Malwarebytes Labs has just reported that the market share of one of the most active malware families during the past year – Cerber ransomware, has increased to 87% in the first quarter of this year.
In January, Cerber ransomware accounted for 70% of the market, however, the presence of the threat jumped up significantly over the next two months.
The Malwarebytes’ Cybercrime tactics and techniques Q1 2017 report states that at the same time, there was a significant decrease in Locky attacks, from 12% in January to less than 2% in March.
Eventhough Locky was fading away, the new Sage and Spora ransomware families got some market share instead.
Currently, Cerber is considered as the ransomware chartbreaker in its category, and its market domination is compared with the one of TeslaCrypt over the first half of 2016.
During the past few months, the distributors of Cerber used various methods to distribute the infection, including exploit kits, as well as the Apache Struts 2 vulnerability.
Earlier this year, the security experts noticed that the Kovter click-fraud Trojan was delivering Cerber ransomware, after Betabot was delivering it the past September.
Later on, the creators of Cerber did their best to improve the threat by adding a machine learning evasion capabilities, and by improving the anti-sandboxing functionality.
Not long ago, security researchers from Cyphort found out that Cerber was leveraging process hollowing for infection, where a suspended process is created and the ransomware’s code is injected in it.
“Just like TeslaCrypt, Cerber has risen to the top of the ransomware market, leaving all competitors in its dust. Again, like TeslaCrypt, Cerber can just as easily become yesterday’s news. However, there are a few factors at play with Cerber that could make its future different than that of families like TeslaCrypt and Locky,” Malwarebytes Labs says.
The fact that Cerber is available as a Ransomware as a Service (RaaS), means that the threat is available even for hackers without coding knowledge, but who can get involved in the malware distribution. The infection also includes offline encrypting, military-grade encryption, as well as different features attracting the cybercriminals.
Over the first quarter of this year, the malware landscape has been affected by other changes as well, like the emergence of new macOS malware and backdoors, featuring the new FindZip ransomware. Besides, the security experts registered the first macro malware against Mac devices.

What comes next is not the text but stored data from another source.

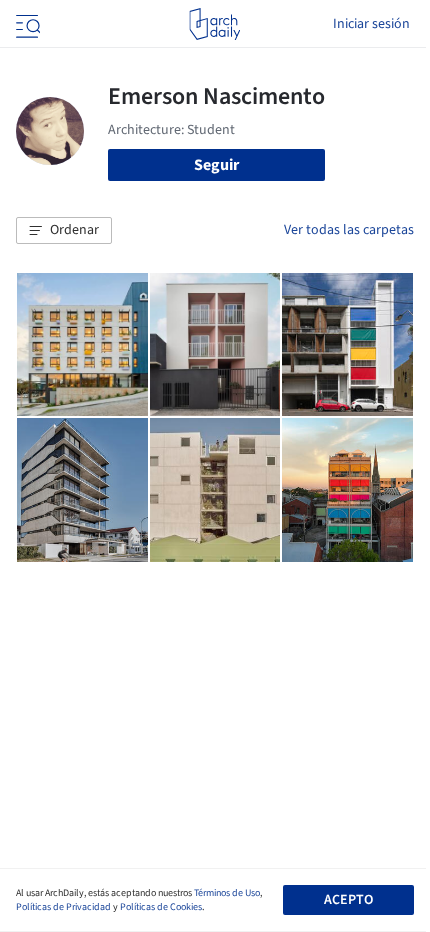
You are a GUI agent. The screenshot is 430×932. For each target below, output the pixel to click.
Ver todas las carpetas (349, 230)
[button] (64, 231)
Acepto (348, 900)
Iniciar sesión (371, 24)
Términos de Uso (227, 893)
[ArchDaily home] (214, 24)
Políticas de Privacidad (63, 907)
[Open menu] (26, 24)
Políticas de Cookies (161, 907)
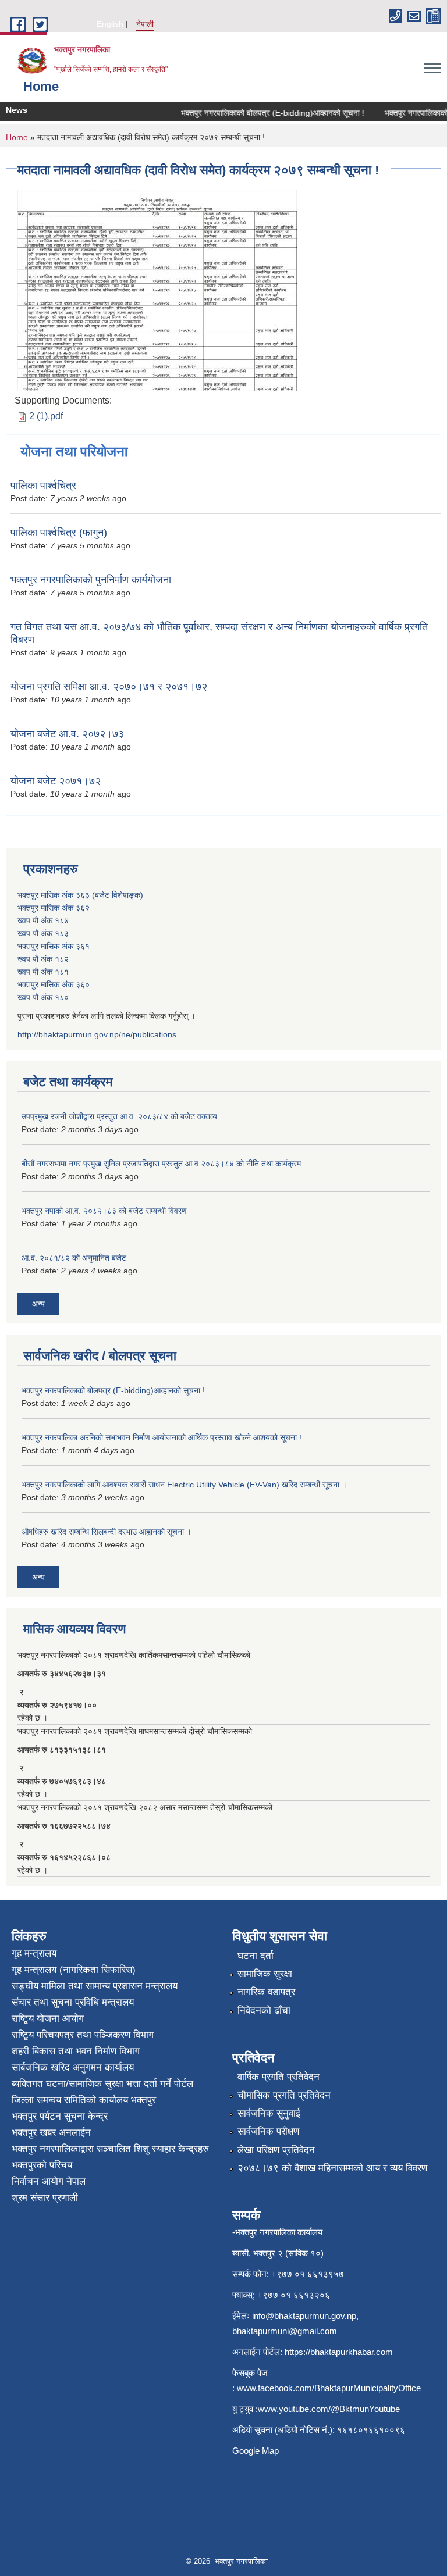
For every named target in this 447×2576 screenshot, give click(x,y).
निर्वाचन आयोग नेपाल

Meanwhile, the RIG exploit kit keeps dominating its threat segment and it’s expected to continue to do so, due to the fact that currently there are only a few active toolkits and the competition is minimal.
The Malwarebytes researchers also report that multiple spam campaigns have been registered during the first quarter of this year, including abused password-protected Office documents, in an attempt to evade auto analysis sandboxes. For instance, the Ursnif banking Trojan was noticed using such documents in numerous spam campaigns all over the world.